Which is why this year’s theme of empowerment is event more crucial in a country like india. Direct your attention to this Change.org petition: Addressed to the Minister for Human Resource Development, Prakash Javadekar, it demands that menstrual hygiene education be made compulsory in schools. MH Day was started in 2014 by the International Secretariat of Menstrual Hygiene (charmingly called WASH United), and according to the organisers, half of all Indian girls have “no knowledge about menstruation when they get their period, leading to fear and poor menstrual hygiene practices”.

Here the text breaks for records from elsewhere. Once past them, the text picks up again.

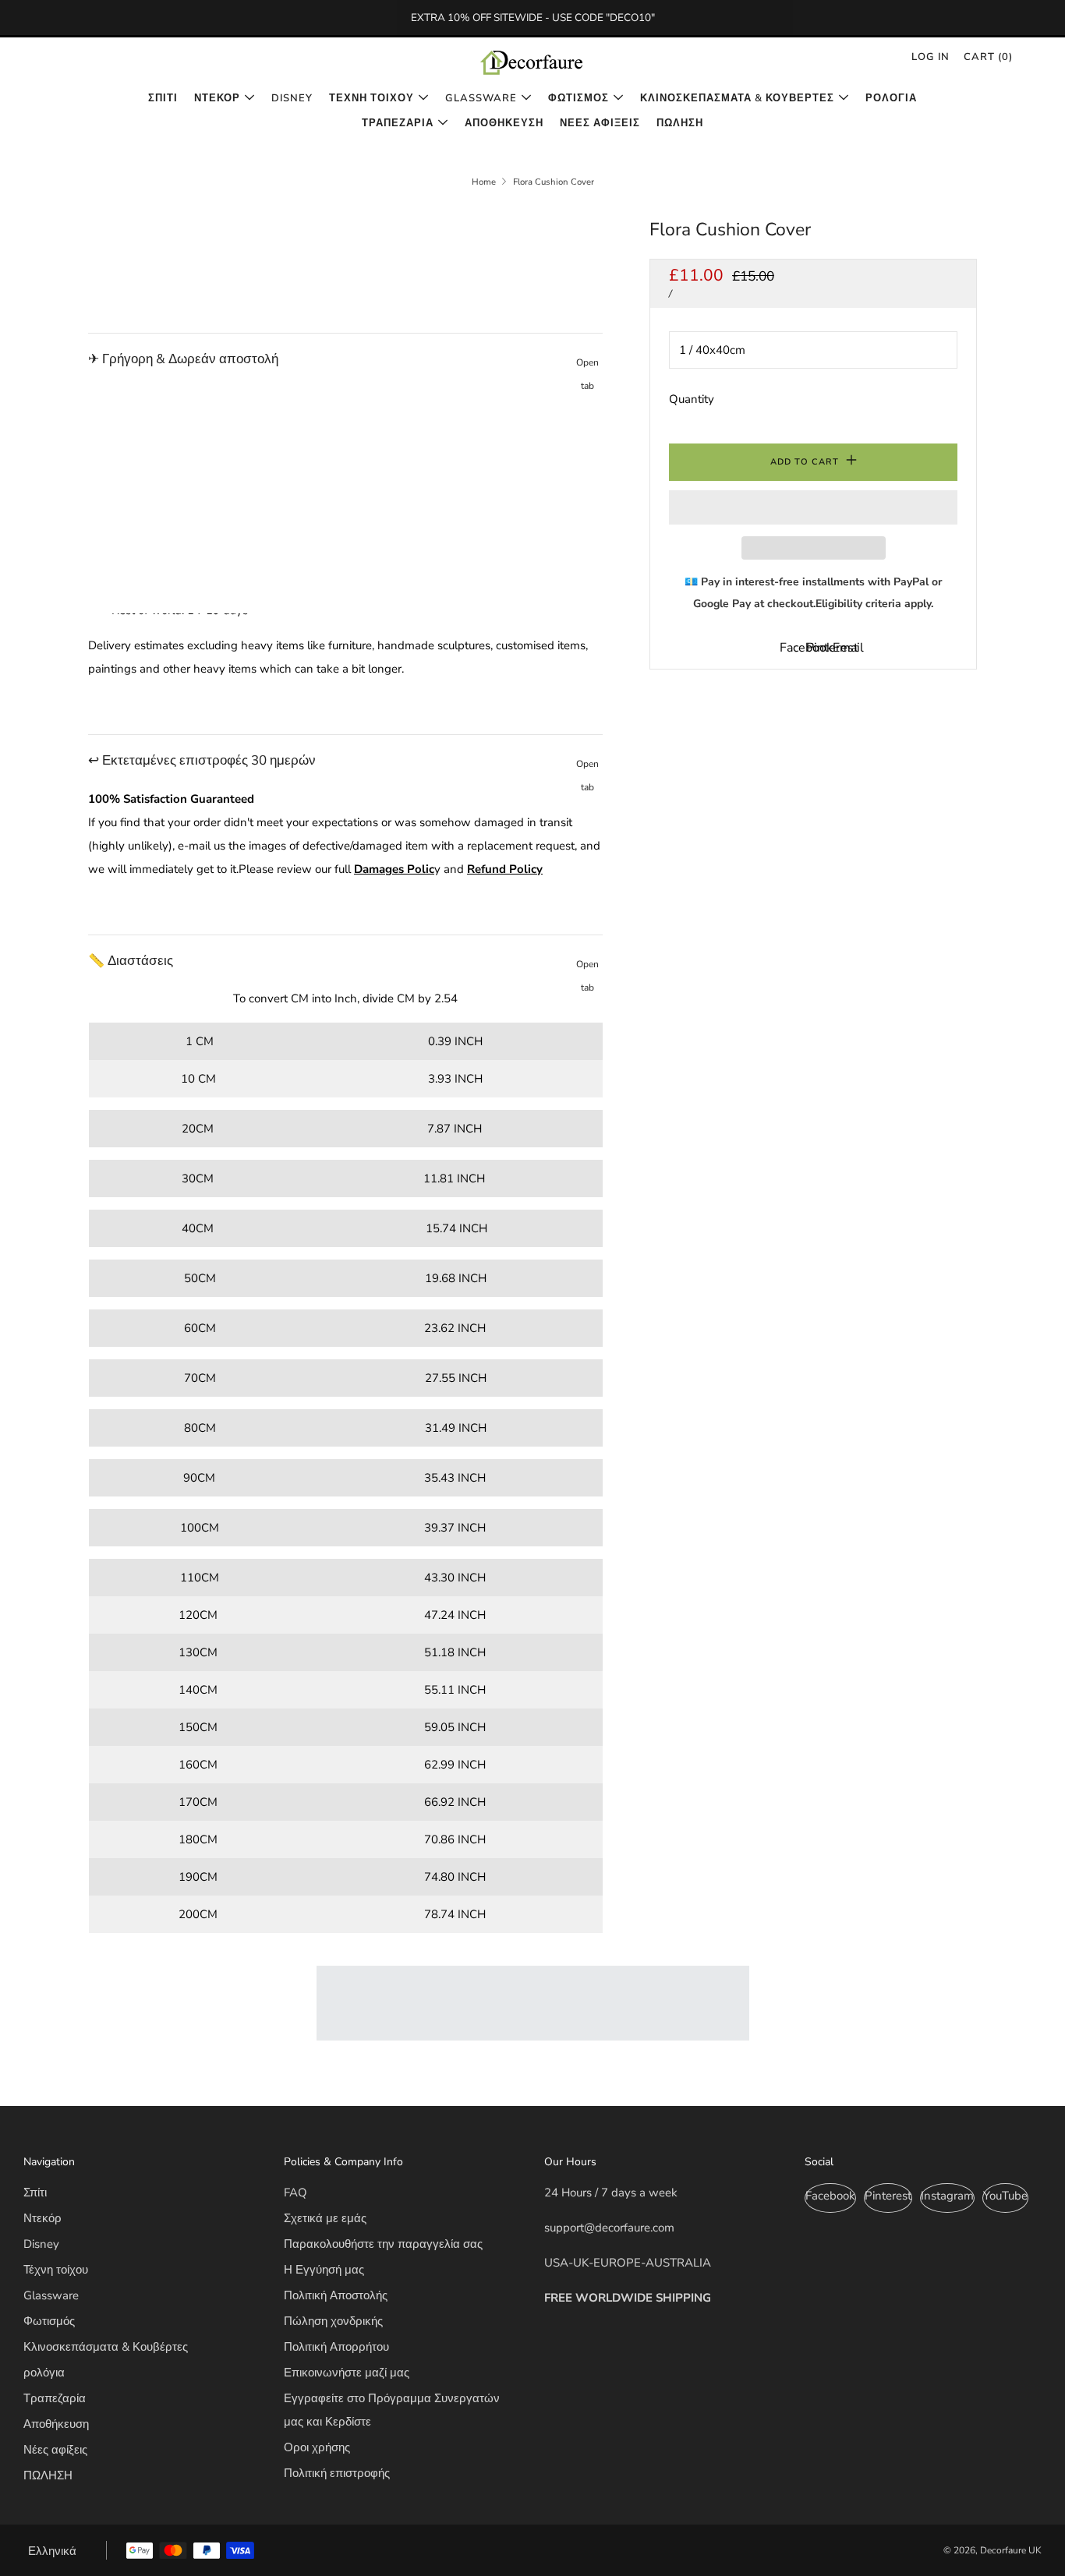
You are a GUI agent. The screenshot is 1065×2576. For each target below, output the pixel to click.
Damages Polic (394, 869)
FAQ (295, 2192)
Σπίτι (163, 98)
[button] (813, 507)
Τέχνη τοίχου (371, 98)
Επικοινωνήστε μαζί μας (346, 2372)
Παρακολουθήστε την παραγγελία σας (383, 2244)
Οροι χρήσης (317, 2447)
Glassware (481, 98)
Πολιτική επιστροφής (337, 2473)
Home (484, 182)
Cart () (988, 57)
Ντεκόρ (217, 98)
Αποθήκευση (504, 123)
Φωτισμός (578, 98)
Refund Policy (505, 869)
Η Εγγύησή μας (324, 2269)
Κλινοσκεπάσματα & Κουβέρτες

https://www.facebook.com/MHDayIndia/videos/1980750378921508/

Aren’t you sick of carrying your entire purse into a public restroom, where there’s no place clean enough to put it down, just because you didn’t want to carry that pad or tampon in plain sight? That’s just a mild inconvenience compared to the story of Ruby that Nirmala Nair, Managing Director, WASH United India, mentions in her petition. All Ruby wants to do is play kabaddi and she works hard to do this. But when she gets her first period, she’s told by everyone at home and school that she’s ‘impure’ and is shunned from the kabaddi mat.

Infuriated? I know I am.

Just think about the information that young girls can’t easily access because nobody will talk to them about the dreaded menstruation cycle. Oh, the horrors of a perfectly natural biological function. Now think about how education about menstruation would help, as Nair puts it, “replace the stigma and silence around menstruation with conversation and confidence. We can build an India where every woman and girl is empowered to manage her menstruation safely, hygienically, with confidence and without stigma. We can ensure that no girl is limited by something as natural and normal as her period. We can build a world where they have #NoMoreLimits.”

Photo Courtesy: Menstrual Hygiene Day – India Facebook page

Nair adds that if this petition is successful, “we will work with [the government] to create educational tools to make it happen! And once we reach girls in schools we would work towards reaching girls who are not a part of the formal education system”

So, join hands with WASH United and celebrate MHDay in line with this year’s theme of empowerment. Go sign the petition now and help empower women, both young and old, to actually talk about menstruation and menstrual health. Oh, and the boys as well. Because they need to know too.